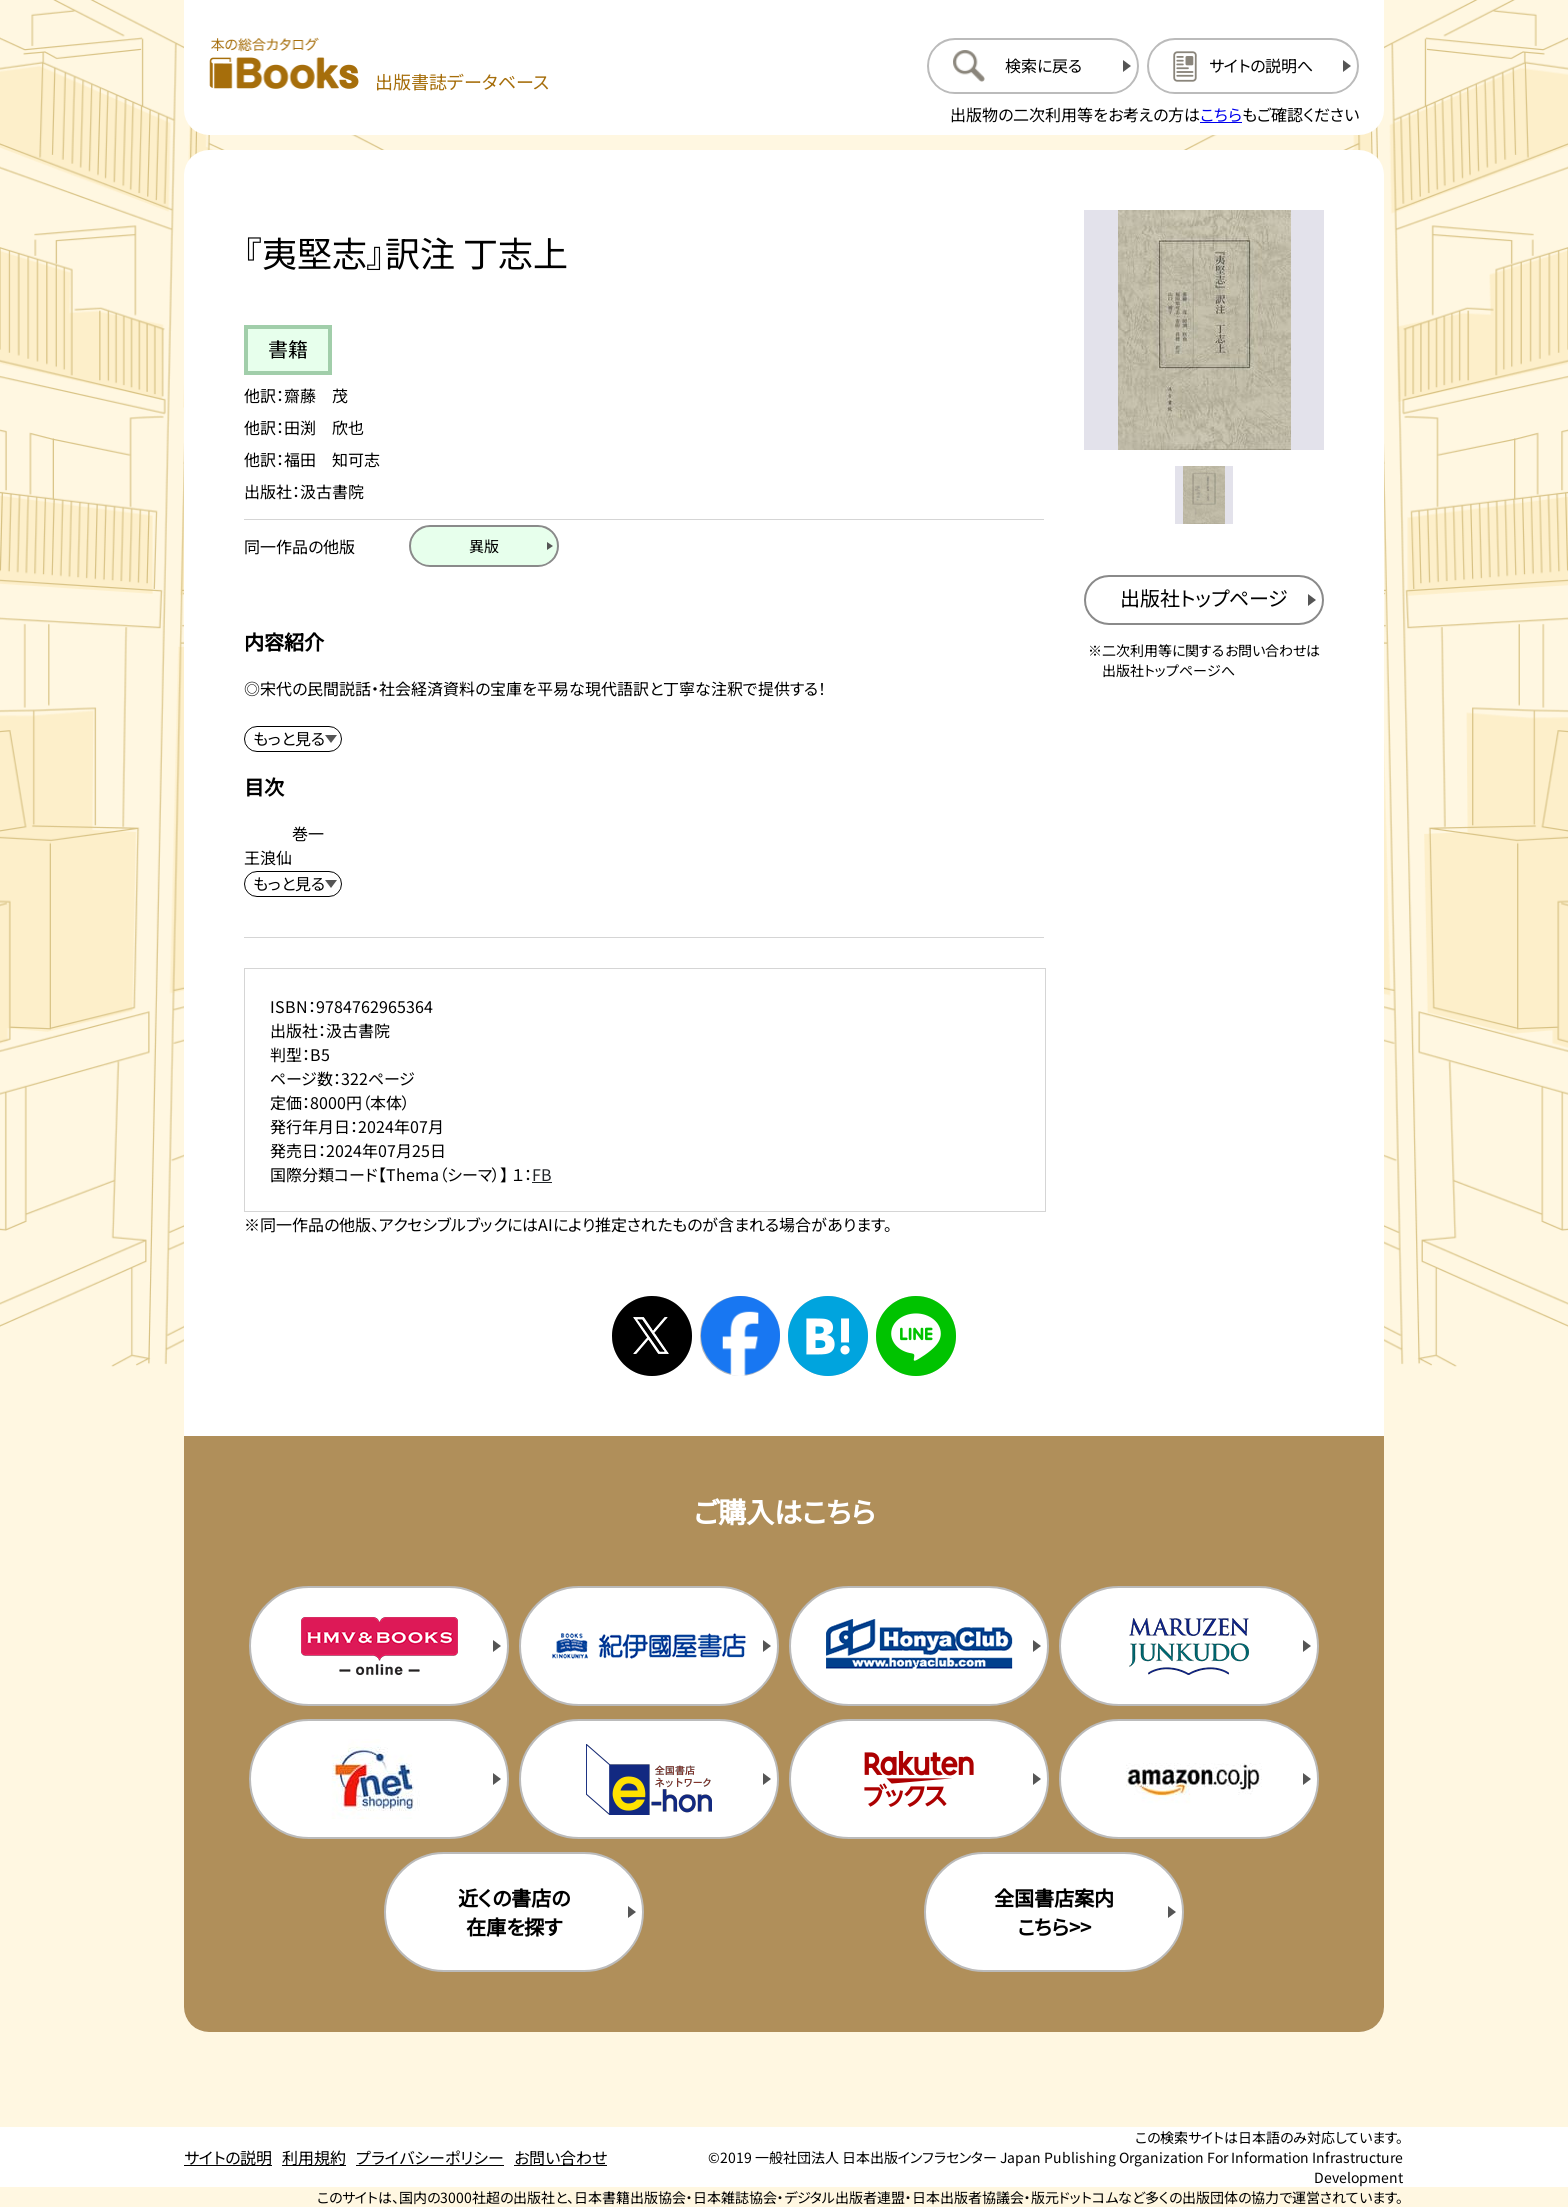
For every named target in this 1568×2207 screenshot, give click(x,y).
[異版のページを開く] (484, 546)
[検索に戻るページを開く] (1033, 66)
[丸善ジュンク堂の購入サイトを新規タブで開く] (1189, 1646)
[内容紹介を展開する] (293, 739)
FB (542, 1174)
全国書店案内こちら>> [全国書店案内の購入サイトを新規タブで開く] (1054, 1912)
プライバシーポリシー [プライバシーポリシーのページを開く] (430, 2157)
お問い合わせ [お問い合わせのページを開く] (560, 2157)
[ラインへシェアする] (916, 1336)
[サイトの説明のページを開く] (1253, 66)
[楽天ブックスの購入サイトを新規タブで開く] (919, 1779)
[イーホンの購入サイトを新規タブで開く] (649, 1779)
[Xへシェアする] (652, 1336)
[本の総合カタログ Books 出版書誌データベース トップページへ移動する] (379, 65)
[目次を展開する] (293, 884)
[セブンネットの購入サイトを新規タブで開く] (379, 1779)
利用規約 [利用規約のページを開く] (314, 2157)
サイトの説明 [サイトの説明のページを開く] (228, 2157)
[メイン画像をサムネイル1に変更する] (1204, 495)
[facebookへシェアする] (740, 1336)
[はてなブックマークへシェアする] (828, 1336)
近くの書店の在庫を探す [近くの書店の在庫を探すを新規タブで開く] (514, 1912)
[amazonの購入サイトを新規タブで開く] (1189, 1779)
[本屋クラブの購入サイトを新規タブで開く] (919, 1646)
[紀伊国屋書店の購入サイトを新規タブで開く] (649, 1646)
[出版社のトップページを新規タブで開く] (1204, 600)
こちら (1221, 114)
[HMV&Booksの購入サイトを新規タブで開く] (379, 1646)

········

[WRITTEN EXERCISE]: Write out all the entries again, replacing "購入サイト" with "販売サイト" everywhere it occurs and changing nothing else. Leave the picture out.

[SOLUTION FOR THIS EXERCISE]:
For every named target in this 1568×2207 screenshot, give click(x,y).
[異版のページを開く] (484, 546)
[検索に戻るページを開く] (1033, 66)
[丸善ジュンク堂の販売サイトを新規タブで開く] (1189, 1646)
[内容紹介を展開する] (293, 739)
FB (542, 1174)
全国書店案内こちら>> [全国書店案内の販売サイトを新規タブで開く] (1054, 1912)
プライバシーポリシー [プライバシーポリシーのページを開く] (430, 2157)
お問い合わせ [お問い合わせのページを開く] (560, 2157)
[ラインへシェアする] (916, 1336)
[サイトの説明のページを開く] (1253, 66)
[楽天ブックスの販売サイトを新規タブで開く] (919, 1779)
[イーホンの販売サイトを新規タブで開く] (649, 1779)
[Xへシェアする] (652, 1336)
[本の総合カタログ Books 出版書誌データベース トップページへ移動する] (379, 65)
[目次を展開する] (293, 884)
[セブンネットの販売サイトを新規タブで開く] (379, 1779)
利用規約 [利用規約のページを開く] (314, 2157)
サイトの説明 [サイトの説明のページを開く] (228, 2157)
[メイン画像をサムネイル1に変更する] (1204, 495)
[facebookへシェアする] (740, 1336)
[はてなブックマークへシェアする] (828, 1336)
近くの書店の在庫を探す [近くの書店の在庫を探すを新規タブで開く] (514, 1912)
[amazonの販売サイトを新規タブで開く] (1189, 1779)
[本屋クラブの販売サイトを新規タブで開く] (919, 1646)
[紀伊国屋書店の販売サイトを新規タブで開く] (649, 1646)
[出版社のトップページを新規タブで開く] (1204, 600)
こちら (1221, 114)
[HMV&Booksの販売サイトを新規タブで開く] (379, 1646)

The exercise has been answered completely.